Cela réduirait également la capacité de manœuvre de l’Algérie dans les négociations d’approvisionnement énergétique avec les pays européens, et pourrait l’obliger à supporter des coûts supplémentaires importants pour réévaluer le projet ou rechercher des solutions alternatives pour l’exportation du gaz nigérian, si elle décidait de poursuivre le projet malgré l’absence du Niger comme partenaire de transit majeur indispensable.

Les experts en énergie estiment que le retrait du Niger reflète non seulement une crise diplomatique, mais met également en évidence les défis géopolitiques de la région.

Ces derniers estiment que les enjeux énergétiques sont de plus en plus liés à la stabilité politique et à la crédibilité diplomatique, des normes que l’Algérie semble avoir du mal à maintenir dans son environnement régional.

• Quand le Maroc guette le premier « faux-pas » pour sauter sur l’occasion

Signature de l’accord du gazoduc Maroc – Nigeria appuyé par CEDEAO

L’Algérie s’est efforcée, certes, d’accélérer le rythme des travaux, animée par une forte volonté de mener à bien ce projet avant que le Maroc ne puisse achever son projet concurrent avec le Nigeria, qui doit traverser les pays d’Afrique de l’Ouest pour atteindre le territoire marocain.

Les efforts frénétiques déployés par l’Algérie découlent de sa prise de conscience de l’importance croissante du projet de gazoduc Maroc-Nigeria, que le Maroc a inscrit dans sa vision ambitieuse de l’Initiative « Afrique Atlantique », et qui bénéficie d’un soutien croissant des pays participants.

L’Initiative Atlantique, qui a pris un élan significatif depuis 2022, vise à faire de l’Afrique un acteur majeur du commerce international et à renforcer la coopération entre les pays riverains de l’océan Atlantique.

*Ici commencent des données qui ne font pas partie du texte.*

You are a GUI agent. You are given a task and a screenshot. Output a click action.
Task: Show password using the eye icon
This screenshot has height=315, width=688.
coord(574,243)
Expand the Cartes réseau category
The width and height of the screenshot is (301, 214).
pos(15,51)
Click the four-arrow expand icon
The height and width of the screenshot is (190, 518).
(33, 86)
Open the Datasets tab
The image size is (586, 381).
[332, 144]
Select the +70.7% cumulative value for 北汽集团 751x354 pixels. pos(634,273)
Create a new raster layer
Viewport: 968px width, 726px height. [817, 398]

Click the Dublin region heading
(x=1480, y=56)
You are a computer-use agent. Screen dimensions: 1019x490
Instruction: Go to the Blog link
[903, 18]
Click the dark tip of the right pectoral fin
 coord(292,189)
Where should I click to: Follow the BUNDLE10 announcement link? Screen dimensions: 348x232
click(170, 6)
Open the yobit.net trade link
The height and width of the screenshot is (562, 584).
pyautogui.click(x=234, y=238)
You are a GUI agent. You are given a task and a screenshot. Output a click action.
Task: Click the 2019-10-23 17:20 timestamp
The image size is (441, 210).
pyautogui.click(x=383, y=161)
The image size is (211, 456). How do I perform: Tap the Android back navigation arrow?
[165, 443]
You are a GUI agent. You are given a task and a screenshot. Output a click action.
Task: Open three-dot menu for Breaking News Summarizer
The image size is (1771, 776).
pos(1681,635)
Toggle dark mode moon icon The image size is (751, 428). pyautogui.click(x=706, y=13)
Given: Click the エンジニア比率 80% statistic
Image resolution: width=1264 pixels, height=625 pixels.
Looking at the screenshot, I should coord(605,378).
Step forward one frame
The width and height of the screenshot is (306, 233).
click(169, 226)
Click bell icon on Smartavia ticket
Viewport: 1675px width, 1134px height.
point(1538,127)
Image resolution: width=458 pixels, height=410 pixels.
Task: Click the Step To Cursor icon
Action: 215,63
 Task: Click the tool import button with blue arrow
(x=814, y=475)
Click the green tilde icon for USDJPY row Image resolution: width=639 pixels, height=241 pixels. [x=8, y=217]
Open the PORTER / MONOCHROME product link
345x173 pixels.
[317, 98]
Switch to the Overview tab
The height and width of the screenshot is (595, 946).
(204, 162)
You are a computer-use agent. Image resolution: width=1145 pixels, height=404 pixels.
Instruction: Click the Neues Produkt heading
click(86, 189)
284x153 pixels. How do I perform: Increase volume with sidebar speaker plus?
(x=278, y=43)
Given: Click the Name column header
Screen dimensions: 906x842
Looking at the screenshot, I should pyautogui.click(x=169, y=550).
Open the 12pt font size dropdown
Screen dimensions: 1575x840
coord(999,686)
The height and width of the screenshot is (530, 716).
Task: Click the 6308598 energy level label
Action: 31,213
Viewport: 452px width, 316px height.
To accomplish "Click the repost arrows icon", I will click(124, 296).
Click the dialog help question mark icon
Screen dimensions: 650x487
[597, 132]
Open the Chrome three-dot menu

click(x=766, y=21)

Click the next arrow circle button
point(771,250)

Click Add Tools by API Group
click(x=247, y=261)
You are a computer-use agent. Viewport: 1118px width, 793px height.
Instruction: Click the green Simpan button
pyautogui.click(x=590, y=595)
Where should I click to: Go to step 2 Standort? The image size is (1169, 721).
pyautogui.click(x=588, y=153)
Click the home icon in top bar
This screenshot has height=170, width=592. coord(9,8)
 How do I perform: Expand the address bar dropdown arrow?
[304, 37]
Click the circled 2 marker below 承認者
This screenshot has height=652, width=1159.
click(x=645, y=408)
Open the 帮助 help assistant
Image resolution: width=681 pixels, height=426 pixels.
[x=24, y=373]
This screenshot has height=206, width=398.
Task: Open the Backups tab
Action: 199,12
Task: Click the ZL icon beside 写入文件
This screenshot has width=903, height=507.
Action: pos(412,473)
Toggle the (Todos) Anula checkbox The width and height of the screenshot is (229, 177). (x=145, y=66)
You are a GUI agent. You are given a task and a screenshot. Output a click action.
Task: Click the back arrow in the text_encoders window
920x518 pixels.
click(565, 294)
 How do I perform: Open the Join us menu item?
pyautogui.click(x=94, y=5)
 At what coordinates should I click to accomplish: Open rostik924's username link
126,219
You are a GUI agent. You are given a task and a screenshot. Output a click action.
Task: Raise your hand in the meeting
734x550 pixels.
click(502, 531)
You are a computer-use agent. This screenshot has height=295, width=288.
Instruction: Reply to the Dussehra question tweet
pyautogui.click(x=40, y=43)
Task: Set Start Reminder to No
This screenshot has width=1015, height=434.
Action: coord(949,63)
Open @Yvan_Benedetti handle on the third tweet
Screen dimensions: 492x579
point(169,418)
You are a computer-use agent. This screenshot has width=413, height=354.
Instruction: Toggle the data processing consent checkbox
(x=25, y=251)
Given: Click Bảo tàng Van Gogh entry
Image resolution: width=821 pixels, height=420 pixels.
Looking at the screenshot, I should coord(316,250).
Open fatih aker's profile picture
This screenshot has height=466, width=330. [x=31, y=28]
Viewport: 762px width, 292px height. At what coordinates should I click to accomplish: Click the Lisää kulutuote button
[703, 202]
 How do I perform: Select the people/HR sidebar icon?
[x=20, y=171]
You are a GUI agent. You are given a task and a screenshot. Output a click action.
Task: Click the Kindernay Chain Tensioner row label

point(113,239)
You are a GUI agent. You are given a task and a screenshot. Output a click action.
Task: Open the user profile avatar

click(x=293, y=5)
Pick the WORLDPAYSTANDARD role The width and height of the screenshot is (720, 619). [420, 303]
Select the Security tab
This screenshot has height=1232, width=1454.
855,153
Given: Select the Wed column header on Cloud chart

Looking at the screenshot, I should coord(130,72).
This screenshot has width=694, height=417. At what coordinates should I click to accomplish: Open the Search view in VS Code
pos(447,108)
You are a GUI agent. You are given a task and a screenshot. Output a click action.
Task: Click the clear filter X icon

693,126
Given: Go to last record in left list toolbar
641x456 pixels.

Parmi les projets structurants soutenus par cette vision, le projet de gazoduc Maroc-Nigeria se distingue comme une alternative stratégique pour l’approvisionnement de l’Europe en gaz africain, renforçant la position du Maroc en tant que partenaire pivot pour atteindre la sécurité énergétique mondiale.

Pour réaliser cette vision, le Maroc s’appuie sur ses infrastructures solides, qui comprennent des ports majeurs tels que le port de Tanger Med et le futur port de Dakhla, en plus de vastes projets de connectivité routière, comme un attrait majeur pour les investissements dans l’ambitieux projet de pipeline atlantique.

Le passage du pipeline à travers des pays tiers était une pierre angulaire du concept original, et toute tentative de re-planification nécessiterait des itinéraires alternatifs comportant des risques de sécurité et des coûts élevés, menaçant de longs retards ou même le spectre d’une annulation complète, décimant ainsi les espoirs de l’Algérie quant aux revenus prometteurs et aux opportunités économiques du projet.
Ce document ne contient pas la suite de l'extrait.